TASK DETAILS: Report, in full, each line of the material below in which the string "agent" occurs.

DATASET RECORDS:
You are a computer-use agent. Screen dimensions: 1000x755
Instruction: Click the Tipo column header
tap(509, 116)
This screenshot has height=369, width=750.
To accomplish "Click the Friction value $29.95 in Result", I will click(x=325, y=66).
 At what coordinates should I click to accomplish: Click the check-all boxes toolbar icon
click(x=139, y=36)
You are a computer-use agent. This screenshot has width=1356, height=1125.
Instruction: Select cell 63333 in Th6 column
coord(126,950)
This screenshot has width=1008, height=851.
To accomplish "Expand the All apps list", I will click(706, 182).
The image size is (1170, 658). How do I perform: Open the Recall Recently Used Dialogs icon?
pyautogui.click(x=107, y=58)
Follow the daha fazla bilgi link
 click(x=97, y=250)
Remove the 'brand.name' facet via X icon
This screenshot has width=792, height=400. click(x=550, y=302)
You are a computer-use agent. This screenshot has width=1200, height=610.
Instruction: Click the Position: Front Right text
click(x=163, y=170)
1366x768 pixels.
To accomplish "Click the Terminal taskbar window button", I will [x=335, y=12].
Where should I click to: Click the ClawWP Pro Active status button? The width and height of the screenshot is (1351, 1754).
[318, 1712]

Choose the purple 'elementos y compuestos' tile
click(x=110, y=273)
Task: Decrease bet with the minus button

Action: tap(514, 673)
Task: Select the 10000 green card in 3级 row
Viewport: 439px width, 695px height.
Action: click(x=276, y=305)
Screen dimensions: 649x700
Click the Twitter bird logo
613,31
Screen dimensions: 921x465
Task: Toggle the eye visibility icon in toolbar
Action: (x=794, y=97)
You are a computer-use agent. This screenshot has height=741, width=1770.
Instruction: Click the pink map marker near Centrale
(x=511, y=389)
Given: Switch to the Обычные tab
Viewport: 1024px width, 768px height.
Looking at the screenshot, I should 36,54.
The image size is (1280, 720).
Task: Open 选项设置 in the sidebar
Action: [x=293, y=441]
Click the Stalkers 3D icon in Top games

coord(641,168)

ANSWER BOX:
You are a computer-use agent. Screen dimensions: 1000x755
You are a computer-use agent. This screenshot has width=1356, height=1125.
You are a computer-use agent. This screenshot has width=1200, height=610.
You are a computer-use agent. This screenshot has height=741, width=1770.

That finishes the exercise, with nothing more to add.